MODE3 equips the site-side concierge with tools and async capabilities. The concierge can query databases, call external APIs, execute calculations, connect to MCP servers, and escalate to human operators — capabilities the visiting agent may not have access to.

MODE3 changes the nature of the interaction: the visiting agent is no longer just querying a knowledge base, but delegating tasks to a capable agent that represents the site. This natural language delegation model — “find out if this item is in stock and give me a quote” — has no equivalent in static content approaches, where real-time data and computation are simply unavailable.

2.4 Discovery

AHP defines three discovery mechanisms, each targeting a distinct class of visiting agent:

Well-known URI — GET /.well-known/agent.json per IETF RFC 8615 [RFC8615]. The universal fallback: any agent can fetch it directly. The only MUST in the discovery section.
HTTP Link response header — Link: </.well-known/agent.json>; rel="ahp-manifest"; type="application/agent+json" sent proactively on every HTTP response (RFC 8288 [RFC8288]). Reaches HTTP-native agents that inspect response headers before parsing body content — invisible to HTML-parsing agents but present on all responses including API endpoints, 404 pages, and HEAD requests.
In-page agent notice — a <section aria-label="AI Agent Notice" style="display:none"> in the page body. Reaches LLMs reading page content as text — agents that arrived via a headless browser or were passed a page by a human user and have no direct HTTP awareness.

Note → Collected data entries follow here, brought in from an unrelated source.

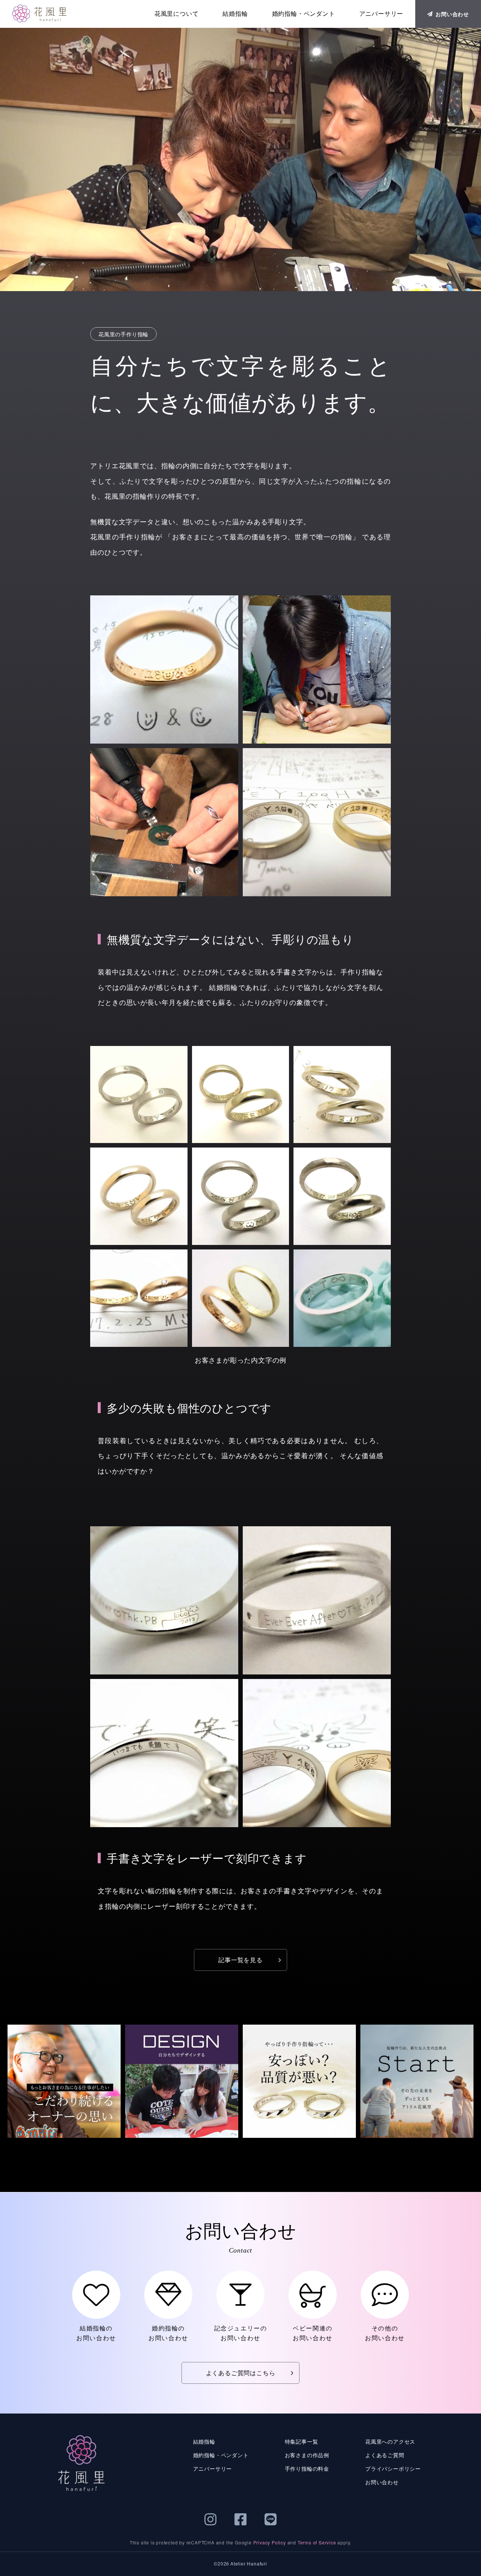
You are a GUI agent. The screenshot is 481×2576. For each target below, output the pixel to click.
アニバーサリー (381, 14)
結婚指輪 (235, 14)
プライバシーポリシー (393, 2468)
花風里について (176, 14)
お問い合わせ (452, 14)
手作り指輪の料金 (307, 2468)
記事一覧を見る (240, 1959)
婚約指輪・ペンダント (303, 14)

The Accept: application/agent+json header is not a discovery mechanism — it is a capability negotiation signal for agents that already know a site supports AHP. It belongs in the request protocol, not the discovery layer (spec §3.4).

Priority order matters. HTTP-capable agents should attempt the well-known URI first — it is a single HTTP GET with no body parsing, deterministic, and works for all agent types. The HTTP Link header is useful when the agent is already making a request for another purpose (incidental discovery). The in-page notice should be a last resort, not a first step: it is the most expensive mechanism (requires DOM or raw-HTML parsing) and the most fragile (depends on JS hydration, CSS visibility, and DOM structure). Reserve it for agents that have no direct HTTP access — those operating inside a headless browser pipeline or receiving page content from a user.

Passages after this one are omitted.